Aim of the task: Your copy should hold every record verbatim and none of the pictures.

Dataset excerpts:
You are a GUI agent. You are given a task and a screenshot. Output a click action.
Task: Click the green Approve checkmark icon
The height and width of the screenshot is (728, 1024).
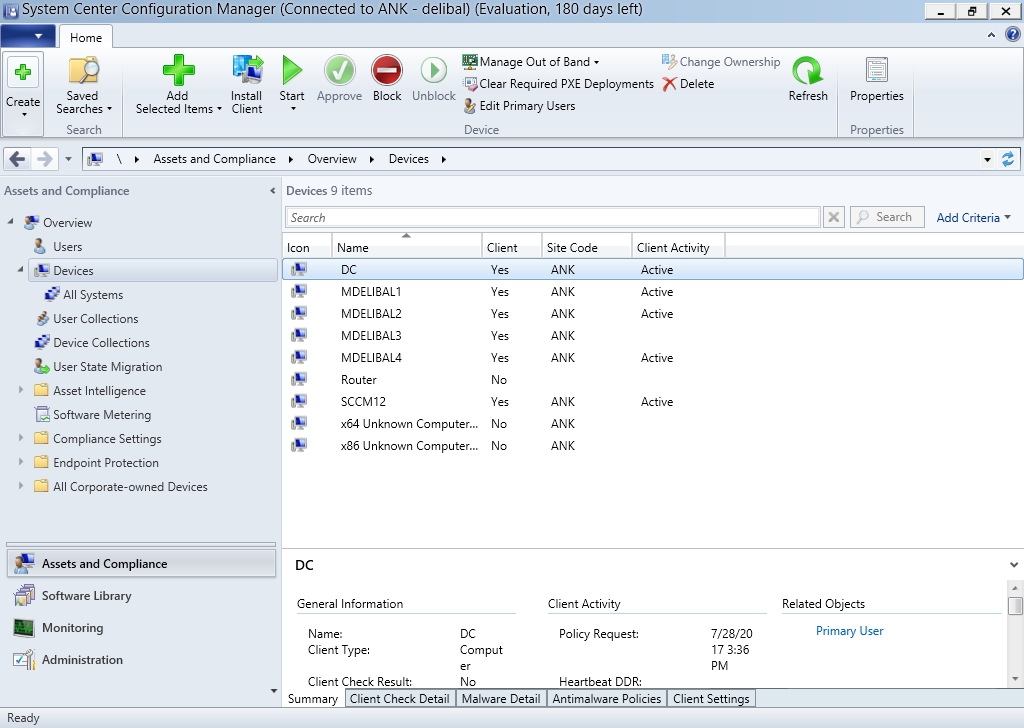coord(339,72)
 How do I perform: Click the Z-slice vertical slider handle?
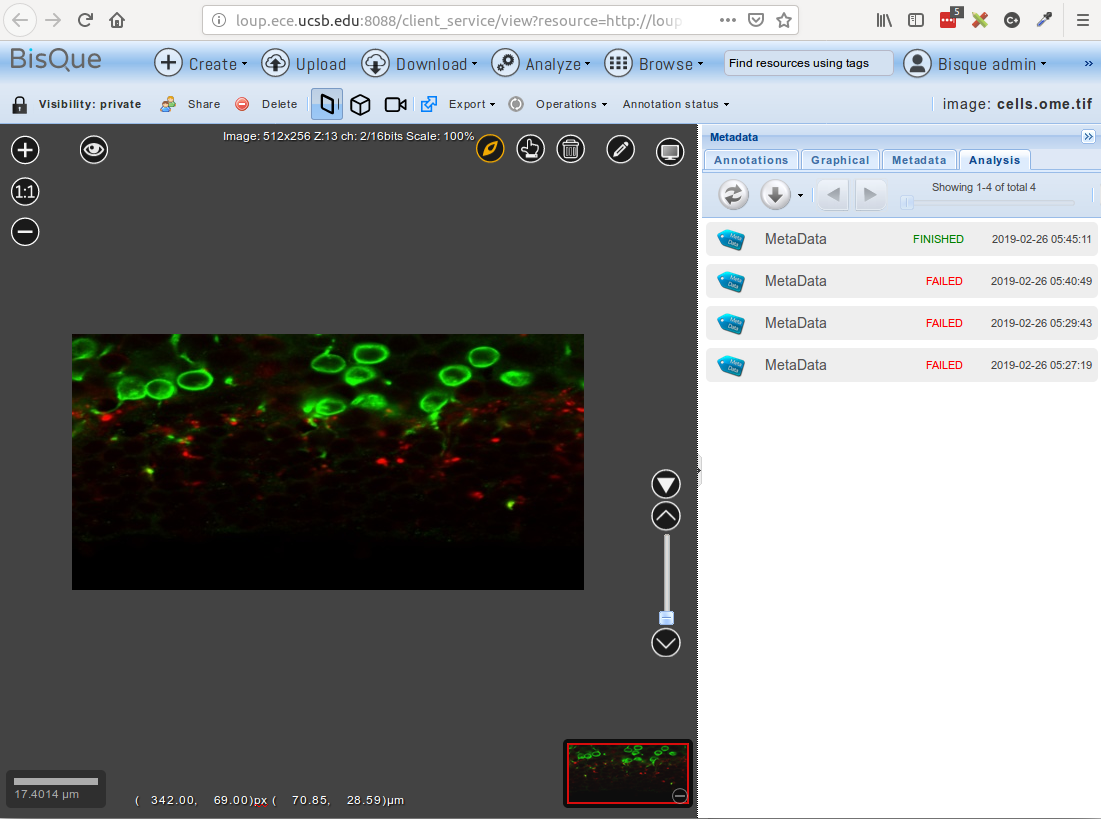[666, 618]
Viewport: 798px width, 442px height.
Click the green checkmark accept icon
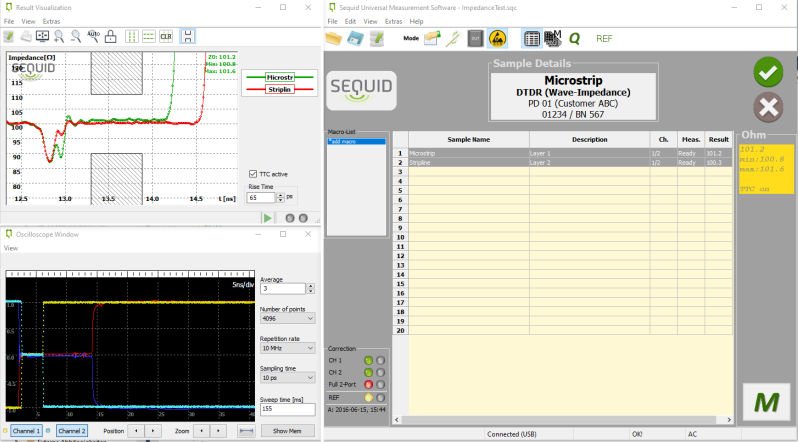[767, 72]
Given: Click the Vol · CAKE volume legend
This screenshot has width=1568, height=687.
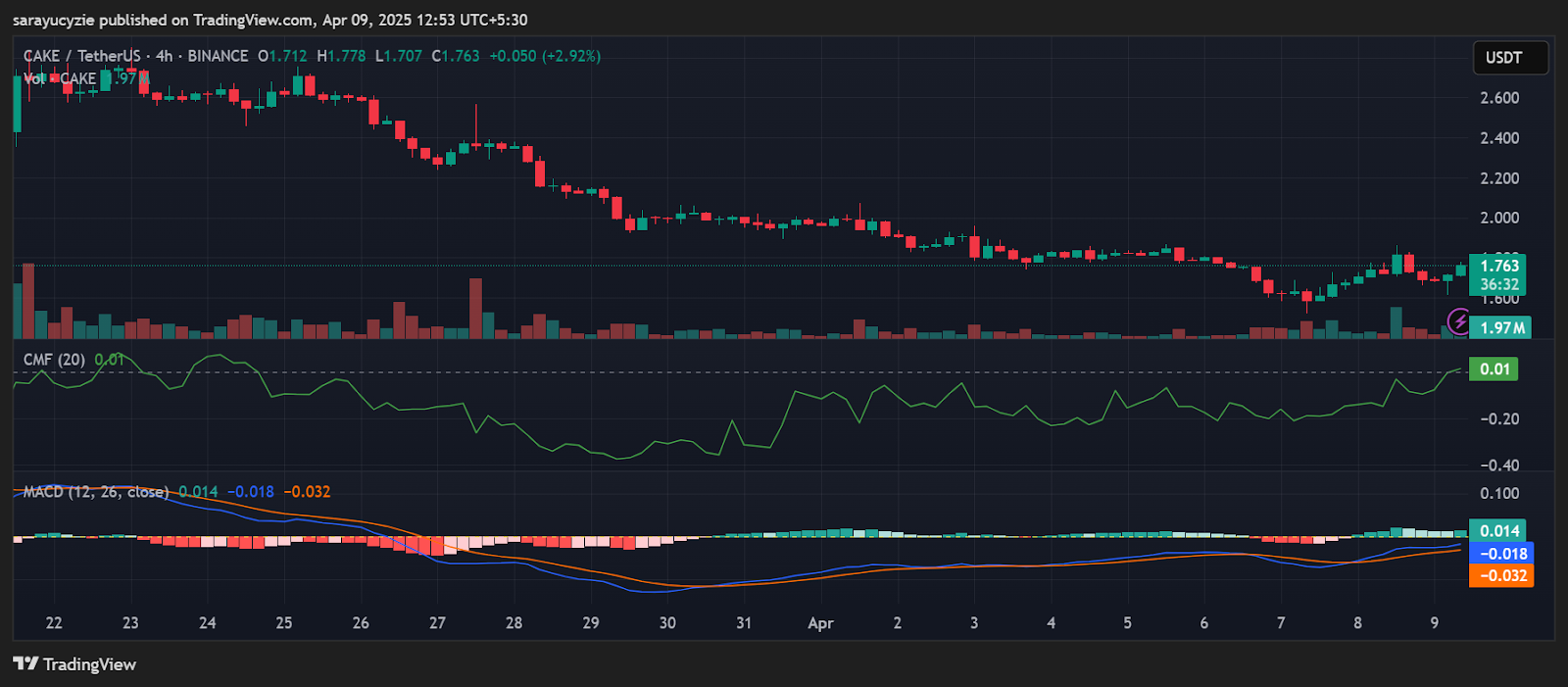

Response:
You are a GUI agent. You are given a task and a screenshot. Output a click action.
Task: Click the green Approve checkmark icon
The height and width of the screenshot is (728, 1024).
coord(339,72)
 How do I perform: Click the Z-slice vertical slider handle?
[666, 618]
Viewport: 798px width, 442px height.
Click the green checkmark accept icon
[767, 72]
Given: Click the Vol · CAKE volume legend
This screenshot has width=1568, height=687.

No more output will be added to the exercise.